Haben Menschen einen Anhang mit dabei, bekommt man regelmäßig einen Einblick in eine sehr besondere Beziehungskiste. Ich benutze den Begriff Anhang absichtlich despektierlich, habe es dabei aber nicht auf Kinder, Le­bens­ge­fähr­t:in­nen oder Haustiere abgesehen. Nein, es geht um so dingliche Begleiter wie elektrische Kühlboxen, Massagetrommeln oder heute: E-Bikes.

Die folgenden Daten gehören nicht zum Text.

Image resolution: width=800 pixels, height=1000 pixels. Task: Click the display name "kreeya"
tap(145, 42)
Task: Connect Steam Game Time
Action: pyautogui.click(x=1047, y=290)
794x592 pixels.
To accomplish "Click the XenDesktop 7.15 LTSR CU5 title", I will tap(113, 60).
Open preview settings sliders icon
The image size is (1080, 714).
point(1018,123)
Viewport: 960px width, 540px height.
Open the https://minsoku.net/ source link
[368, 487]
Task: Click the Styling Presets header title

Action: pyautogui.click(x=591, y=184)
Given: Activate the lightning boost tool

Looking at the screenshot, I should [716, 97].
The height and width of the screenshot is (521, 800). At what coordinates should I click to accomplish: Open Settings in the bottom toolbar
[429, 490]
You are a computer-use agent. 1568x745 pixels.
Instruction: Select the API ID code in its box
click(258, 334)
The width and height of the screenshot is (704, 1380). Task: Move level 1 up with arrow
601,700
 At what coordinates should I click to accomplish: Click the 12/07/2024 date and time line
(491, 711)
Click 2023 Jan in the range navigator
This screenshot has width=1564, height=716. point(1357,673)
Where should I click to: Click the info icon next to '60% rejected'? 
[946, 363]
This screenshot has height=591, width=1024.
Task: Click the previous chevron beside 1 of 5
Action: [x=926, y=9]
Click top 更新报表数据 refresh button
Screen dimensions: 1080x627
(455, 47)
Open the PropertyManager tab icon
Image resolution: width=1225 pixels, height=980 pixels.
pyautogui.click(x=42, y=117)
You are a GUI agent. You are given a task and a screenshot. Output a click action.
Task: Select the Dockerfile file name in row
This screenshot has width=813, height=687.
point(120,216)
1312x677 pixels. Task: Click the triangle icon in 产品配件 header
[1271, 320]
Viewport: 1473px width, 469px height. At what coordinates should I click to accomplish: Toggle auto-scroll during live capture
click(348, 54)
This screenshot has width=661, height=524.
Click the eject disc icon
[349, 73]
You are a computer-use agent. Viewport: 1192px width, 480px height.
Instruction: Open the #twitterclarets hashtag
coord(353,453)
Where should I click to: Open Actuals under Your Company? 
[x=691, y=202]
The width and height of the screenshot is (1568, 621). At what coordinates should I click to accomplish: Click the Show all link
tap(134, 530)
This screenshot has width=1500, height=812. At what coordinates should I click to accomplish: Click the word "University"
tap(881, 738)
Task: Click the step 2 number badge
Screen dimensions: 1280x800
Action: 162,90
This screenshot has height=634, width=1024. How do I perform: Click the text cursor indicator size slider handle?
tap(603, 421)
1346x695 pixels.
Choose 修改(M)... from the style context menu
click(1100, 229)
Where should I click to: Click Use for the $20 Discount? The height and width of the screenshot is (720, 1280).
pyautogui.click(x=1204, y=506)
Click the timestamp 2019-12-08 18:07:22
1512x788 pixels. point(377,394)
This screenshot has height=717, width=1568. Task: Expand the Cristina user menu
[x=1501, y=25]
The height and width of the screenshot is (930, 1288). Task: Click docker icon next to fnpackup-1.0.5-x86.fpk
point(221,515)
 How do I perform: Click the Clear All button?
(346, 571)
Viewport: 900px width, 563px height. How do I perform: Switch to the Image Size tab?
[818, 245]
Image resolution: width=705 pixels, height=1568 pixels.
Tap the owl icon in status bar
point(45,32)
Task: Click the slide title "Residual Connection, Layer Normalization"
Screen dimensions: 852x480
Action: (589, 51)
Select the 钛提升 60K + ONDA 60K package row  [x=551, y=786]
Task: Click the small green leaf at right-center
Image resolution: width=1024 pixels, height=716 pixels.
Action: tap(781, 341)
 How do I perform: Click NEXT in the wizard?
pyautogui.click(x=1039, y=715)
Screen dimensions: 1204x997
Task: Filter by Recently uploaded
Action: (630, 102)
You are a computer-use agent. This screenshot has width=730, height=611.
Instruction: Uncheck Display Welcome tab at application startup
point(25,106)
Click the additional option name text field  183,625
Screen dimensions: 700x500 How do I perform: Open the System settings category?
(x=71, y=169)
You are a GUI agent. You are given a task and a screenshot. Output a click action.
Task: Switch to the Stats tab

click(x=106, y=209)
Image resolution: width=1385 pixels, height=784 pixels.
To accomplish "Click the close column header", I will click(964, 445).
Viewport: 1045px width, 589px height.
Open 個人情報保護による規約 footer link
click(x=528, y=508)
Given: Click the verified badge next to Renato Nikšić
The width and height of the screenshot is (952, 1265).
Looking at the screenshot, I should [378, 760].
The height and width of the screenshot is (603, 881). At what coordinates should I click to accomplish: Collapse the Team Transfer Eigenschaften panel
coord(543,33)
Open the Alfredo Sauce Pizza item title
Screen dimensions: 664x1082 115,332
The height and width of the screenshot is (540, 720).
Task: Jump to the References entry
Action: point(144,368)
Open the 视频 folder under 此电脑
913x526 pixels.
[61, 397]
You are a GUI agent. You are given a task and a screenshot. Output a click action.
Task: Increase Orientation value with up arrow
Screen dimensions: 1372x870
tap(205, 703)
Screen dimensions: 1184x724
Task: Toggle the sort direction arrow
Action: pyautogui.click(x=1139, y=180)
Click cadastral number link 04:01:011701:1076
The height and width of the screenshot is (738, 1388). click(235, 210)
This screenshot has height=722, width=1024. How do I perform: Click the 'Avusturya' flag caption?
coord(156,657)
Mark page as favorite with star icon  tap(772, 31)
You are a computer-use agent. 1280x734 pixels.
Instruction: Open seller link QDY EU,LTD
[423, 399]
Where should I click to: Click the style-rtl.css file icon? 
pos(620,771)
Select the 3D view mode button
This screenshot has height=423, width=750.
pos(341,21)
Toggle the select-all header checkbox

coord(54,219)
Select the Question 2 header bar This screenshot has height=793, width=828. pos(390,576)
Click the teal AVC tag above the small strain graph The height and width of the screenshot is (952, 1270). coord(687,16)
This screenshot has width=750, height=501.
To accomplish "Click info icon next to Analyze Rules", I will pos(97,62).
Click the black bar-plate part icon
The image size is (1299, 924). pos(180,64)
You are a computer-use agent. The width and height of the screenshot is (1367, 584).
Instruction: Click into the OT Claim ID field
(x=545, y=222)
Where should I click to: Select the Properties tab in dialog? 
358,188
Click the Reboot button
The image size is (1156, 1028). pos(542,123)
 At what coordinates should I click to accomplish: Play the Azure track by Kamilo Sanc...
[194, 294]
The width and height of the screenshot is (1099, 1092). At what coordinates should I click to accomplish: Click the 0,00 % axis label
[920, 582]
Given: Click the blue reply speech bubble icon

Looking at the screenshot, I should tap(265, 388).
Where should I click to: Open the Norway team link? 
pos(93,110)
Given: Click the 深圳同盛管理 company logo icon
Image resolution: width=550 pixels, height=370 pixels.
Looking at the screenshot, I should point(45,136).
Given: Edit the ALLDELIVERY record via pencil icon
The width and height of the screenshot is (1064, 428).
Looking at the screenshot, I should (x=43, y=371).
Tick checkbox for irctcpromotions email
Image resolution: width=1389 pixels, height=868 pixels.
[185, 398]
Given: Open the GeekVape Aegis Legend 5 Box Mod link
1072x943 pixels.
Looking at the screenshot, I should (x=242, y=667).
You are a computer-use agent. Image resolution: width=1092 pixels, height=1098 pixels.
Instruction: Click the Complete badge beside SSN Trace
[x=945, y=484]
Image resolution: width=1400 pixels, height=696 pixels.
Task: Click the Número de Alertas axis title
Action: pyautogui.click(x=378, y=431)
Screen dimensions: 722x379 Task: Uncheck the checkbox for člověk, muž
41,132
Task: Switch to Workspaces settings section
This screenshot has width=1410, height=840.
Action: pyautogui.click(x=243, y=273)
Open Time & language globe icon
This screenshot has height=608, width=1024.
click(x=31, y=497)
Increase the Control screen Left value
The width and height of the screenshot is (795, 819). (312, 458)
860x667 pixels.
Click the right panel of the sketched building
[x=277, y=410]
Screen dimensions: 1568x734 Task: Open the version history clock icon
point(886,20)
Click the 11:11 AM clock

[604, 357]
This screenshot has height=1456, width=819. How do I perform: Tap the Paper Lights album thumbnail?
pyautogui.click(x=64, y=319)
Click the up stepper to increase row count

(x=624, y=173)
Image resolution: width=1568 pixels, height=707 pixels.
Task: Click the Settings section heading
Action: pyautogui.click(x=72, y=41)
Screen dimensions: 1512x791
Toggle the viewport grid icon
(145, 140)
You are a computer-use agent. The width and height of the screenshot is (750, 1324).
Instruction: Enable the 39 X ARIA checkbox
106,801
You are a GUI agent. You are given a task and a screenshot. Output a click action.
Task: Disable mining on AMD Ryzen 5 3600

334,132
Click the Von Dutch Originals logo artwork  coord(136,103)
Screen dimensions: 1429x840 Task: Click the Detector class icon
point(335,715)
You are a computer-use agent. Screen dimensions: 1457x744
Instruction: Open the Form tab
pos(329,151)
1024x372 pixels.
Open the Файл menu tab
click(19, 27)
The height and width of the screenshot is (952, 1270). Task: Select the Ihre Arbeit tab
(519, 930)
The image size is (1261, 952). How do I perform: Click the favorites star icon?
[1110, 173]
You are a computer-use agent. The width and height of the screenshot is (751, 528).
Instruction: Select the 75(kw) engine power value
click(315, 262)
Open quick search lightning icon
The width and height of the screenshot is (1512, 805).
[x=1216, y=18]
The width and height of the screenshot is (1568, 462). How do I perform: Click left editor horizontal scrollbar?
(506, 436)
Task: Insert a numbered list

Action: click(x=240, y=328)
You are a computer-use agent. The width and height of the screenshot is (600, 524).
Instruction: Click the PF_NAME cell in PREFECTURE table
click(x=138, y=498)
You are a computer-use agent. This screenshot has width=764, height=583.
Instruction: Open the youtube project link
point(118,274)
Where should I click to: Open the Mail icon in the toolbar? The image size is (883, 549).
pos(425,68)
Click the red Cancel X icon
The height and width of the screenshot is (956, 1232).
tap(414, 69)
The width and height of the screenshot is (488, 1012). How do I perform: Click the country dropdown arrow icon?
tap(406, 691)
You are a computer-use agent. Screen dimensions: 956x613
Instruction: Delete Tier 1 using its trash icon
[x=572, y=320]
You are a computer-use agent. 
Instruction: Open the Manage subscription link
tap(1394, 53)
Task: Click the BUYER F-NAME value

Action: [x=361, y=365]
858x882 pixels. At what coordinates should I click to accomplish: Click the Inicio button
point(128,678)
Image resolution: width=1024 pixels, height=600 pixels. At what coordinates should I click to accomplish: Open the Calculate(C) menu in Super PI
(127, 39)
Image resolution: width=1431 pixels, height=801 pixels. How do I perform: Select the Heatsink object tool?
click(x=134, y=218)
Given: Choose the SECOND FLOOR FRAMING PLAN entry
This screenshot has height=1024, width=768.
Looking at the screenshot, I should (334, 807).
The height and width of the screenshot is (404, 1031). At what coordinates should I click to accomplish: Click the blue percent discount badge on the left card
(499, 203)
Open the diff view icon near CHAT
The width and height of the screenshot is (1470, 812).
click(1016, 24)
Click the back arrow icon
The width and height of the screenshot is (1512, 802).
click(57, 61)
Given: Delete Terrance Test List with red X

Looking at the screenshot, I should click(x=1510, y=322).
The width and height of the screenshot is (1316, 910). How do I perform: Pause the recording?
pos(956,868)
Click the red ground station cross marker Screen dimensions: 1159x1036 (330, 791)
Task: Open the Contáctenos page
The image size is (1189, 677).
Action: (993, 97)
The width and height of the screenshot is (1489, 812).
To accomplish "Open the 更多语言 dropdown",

Wenn man als Städter das Rad jahrzehntelang als banales Alltagsfortbewegungsmittel genutzt hat, muss man auf dem Land komplett neu denken. Sich auf ein Zweirad zu setzen, mit oder ohne Elektromotor, ist hier etwas Außergewöhnliches, und eine gefahrengeneigte Tätigkeit. Das macht man nur mit Funktions- oder Sicherheitskleidung. Wer glaubte, er habe im urbanen Milieu von der Fußspitze bis zum Scheitel sämtliche Möglichkeiten gesehen, den Körper mit Neonfarben zu bedecken, sollte einen Abstecher nach Unterfranken machen. Ist man hier auf der Landstraße unterwegs, muss man nicht nur vor querendem Wild auf der Hut sein. Es können auch breit reflektierende giftgelbe Männchen auftauchen.

Sind die E-Bike-Reisenden dann sicher bei uns angekommen, nimmt ihr Gefahrenbewusstsein aber nicht etwa ab. Es verlagert sich, nämlich auf das Gefährt selbst. Das braucht einen trockenen und geschützten Platz. Zwar leben wir auf dem Land, wo die Menschen selten die Haustür absperren, doch als Wirt habe ich gelernt: Für den E-Bike-Reisenden hält man dennoch lieber eine abschließbare Garage vor. Und darin Vorrichtungen, um das Gefährt anzuschließen und bequem aufzuladen.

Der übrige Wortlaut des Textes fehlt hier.